To create an entity you need to have write access. You need to either login to the site for entity creation or ignore the access to save it on behalf of another user. See http://docs.elgg.org/wiki/Access_Controls#Write_access

By default, Elgg's security system enforces four different rules for non-admins:

a. View permissions. You can only see content you have permission to see.

b. Write permissions. You can only change content you own.

c. Owner permissions. You can only create new content owned by you and cannot transfer the ownership of your existing content to anyone else.

d. Container permissions. You can only place content in your own user entity or groups for which you are a member.

This means that if no one is logged in, your plugin can only access public content and cannot change any content or create any new content.

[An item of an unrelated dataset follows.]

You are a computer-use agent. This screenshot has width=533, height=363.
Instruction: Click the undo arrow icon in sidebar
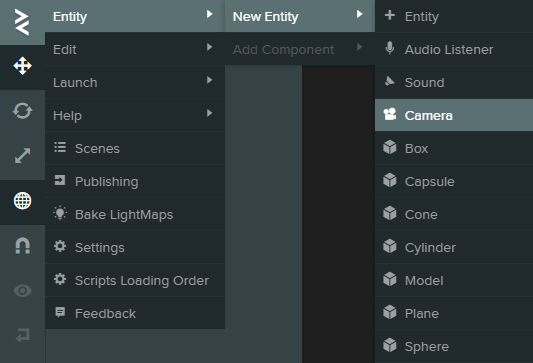(x=22, y=335)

There are three mechanisms in place to over-ride the Elgg security system. Before using these you should consider whether you really need to do so because if these mechanisms are not implemented properly, they can create security holes in your site.

The view permissions can be over-ridden by the elgg_set_ignore_access() function.

The write permissions can be over-ridden by the permissions_check plugin hook.

The owner and container permissions can be over-ridden by the container_permissions_check plugin hook. The name of this hook is a little misleading because it actually covers both owner and container permissions.

Notice that creating new content needs the container_permissions_check hook. The permissions_check hook is needed for editing existing content.

In the case of the FAQ plugin you will certainly need the container_permissions_check hook and you may need the other over-rides as well depending upon whether the content is created as public or whether you want to make changes after the content has been created.

I corrected the container permissions section in my comment above.

The pages plugin implements the permissions_check and container_permissions_check hooks if you want to see how a core plugin does it.

Hi Kevin,

Please have a look in to the below code

start.php ---------

register_plugin_hook('container_permissions_check', 'object','faqcontainer_permissions_check');
// container Access Permissions check for container
function faqcontainer_permissions_check ($hook, $type, $returnval, $params){
    global $CONFIG;
    if(get_context()=='user_faqQns' ) {
       return TRUE;
    }
}

action page --------

require_once(dirname(dirname(dirname(dirname(dirname(__FILE__))))) . "/engine/start.php");

global $CONFIG;
action_gatekeeper();

$question = get_input("question");
$guid = get_input("userGuid");    // It is the admin user id
$context = get_context();
set_context('user_faqQns');

if(!empty($question) && !empty($guid)){

$user = get_user($guid);

if(!empty($user)){
$faq = new ElggObject();
$faq->subtype = "faq";

$faq->container_guid = $user->guid;
$faq->owner_guid = $user->guid;

$faq->question = $question;
$faq->userQuestion = true;

if($faq->save()){
//$notify = notify_user($user->guid, $user->site_guid, elgg_echo("faq:ask:new_question:subject"), sprintf(elgg_echo("faq:ask:new_question:message"), $question));
$admins = notifyAdminNewQuestion();
set_context($context);
if(in_array(true, $notify)){
system_message(elgg_echo("faq:ask:new_question:send"));
} else {
register_error(elgg_echo("faq:ask:error:not_send"));
}
} else {
set_context($context);
register_error("faq:ask:error:save");
}
} else {
set_context($context);
register_error("faq:ask:error:no_user");
}
} else {
register_error("faq:ask:error:input");
}
set_context($context);
forward($CONFIG->wwwroot . "mod/faq/faq_questions.php");
?>

Is anything wrong with this?

Because still I got the same exception

Not sure, but you are not setting the access_id.

Try

$faq->access_id = ACCESS_PUBLIC;

before the save.

no use dear..still the same exception ..  :(

Just in case, you could add the same handler to the permissions_check hook although it doesn't look as though it should be needed. Remember that any content you create must have ACCESS_PUBLIC or the save will fail if you are logged-out and are not using elgg_set_ignore_access().

nothing can solve my problem..I dont know how to overcome this issue.